**ACTION ITEM**. Below are the entries; give again exactly the lines from the one mentioning "Viewport: 819px width, 421px" through the one mentioning "This screenshot has height=507, width=1024.", inclusive.
[RECORD SET Boundary: Start]
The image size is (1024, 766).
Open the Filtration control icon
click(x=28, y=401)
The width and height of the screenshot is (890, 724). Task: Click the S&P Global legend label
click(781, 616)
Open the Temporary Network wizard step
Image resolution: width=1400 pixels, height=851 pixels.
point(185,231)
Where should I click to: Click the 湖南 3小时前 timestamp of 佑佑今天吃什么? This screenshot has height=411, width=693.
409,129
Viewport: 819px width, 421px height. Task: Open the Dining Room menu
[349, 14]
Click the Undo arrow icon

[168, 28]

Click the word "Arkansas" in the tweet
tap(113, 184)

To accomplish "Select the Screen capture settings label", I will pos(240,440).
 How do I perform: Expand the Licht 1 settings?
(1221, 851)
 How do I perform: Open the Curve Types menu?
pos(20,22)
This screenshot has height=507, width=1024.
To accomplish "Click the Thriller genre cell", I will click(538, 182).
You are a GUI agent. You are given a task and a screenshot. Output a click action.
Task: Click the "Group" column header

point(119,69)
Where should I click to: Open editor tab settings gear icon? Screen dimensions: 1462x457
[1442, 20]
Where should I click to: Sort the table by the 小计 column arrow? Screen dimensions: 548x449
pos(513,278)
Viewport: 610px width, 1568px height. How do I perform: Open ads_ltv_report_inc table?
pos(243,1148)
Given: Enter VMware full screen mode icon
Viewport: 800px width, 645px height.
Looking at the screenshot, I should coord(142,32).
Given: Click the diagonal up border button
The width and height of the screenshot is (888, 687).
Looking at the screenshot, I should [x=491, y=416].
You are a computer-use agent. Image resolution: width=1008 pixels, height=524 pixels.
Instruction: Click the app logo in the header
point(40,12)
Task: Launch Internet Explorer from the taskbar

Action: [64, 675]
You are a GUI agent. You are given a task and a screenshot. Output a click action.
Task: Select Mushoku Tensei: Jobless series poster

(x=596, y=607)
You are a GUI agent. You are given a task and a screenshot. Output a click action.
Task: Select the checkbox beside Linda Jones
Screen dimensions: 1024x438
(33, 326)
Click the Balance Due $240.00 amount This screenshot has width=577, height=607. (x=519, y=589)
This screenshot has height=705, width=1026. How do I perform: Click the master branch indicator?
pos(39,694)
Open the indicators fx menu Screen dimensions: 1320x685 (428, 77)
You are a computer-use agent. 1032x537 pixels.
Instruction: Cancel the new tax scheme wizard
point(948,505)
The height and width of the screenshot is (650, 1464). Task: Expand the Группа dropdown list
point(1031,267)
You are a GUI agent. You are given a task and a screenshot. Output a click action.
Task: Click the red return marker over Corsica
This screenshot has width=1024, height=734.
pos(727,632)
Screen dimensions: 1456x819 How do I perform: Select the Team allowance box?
[RECORD SET Boundary: End]
**RESULT**.
Viewport: 819px width, 421px height. Task: Open the Dining Room menu
[349, 14]
Click the Undo arrow icon

[168, 28]

Click the word "Arkansas" in the tweet
tap(113, 184)

To accomplish "Select the Screen capture settings label", I will pos(240,440).
 How do I perform: Expand the Licht 1 settings?
(1221, 851)
 How do I perform: Open the Curve Types menu?
pos(20,22)
This screenshot has height=507, width=1024.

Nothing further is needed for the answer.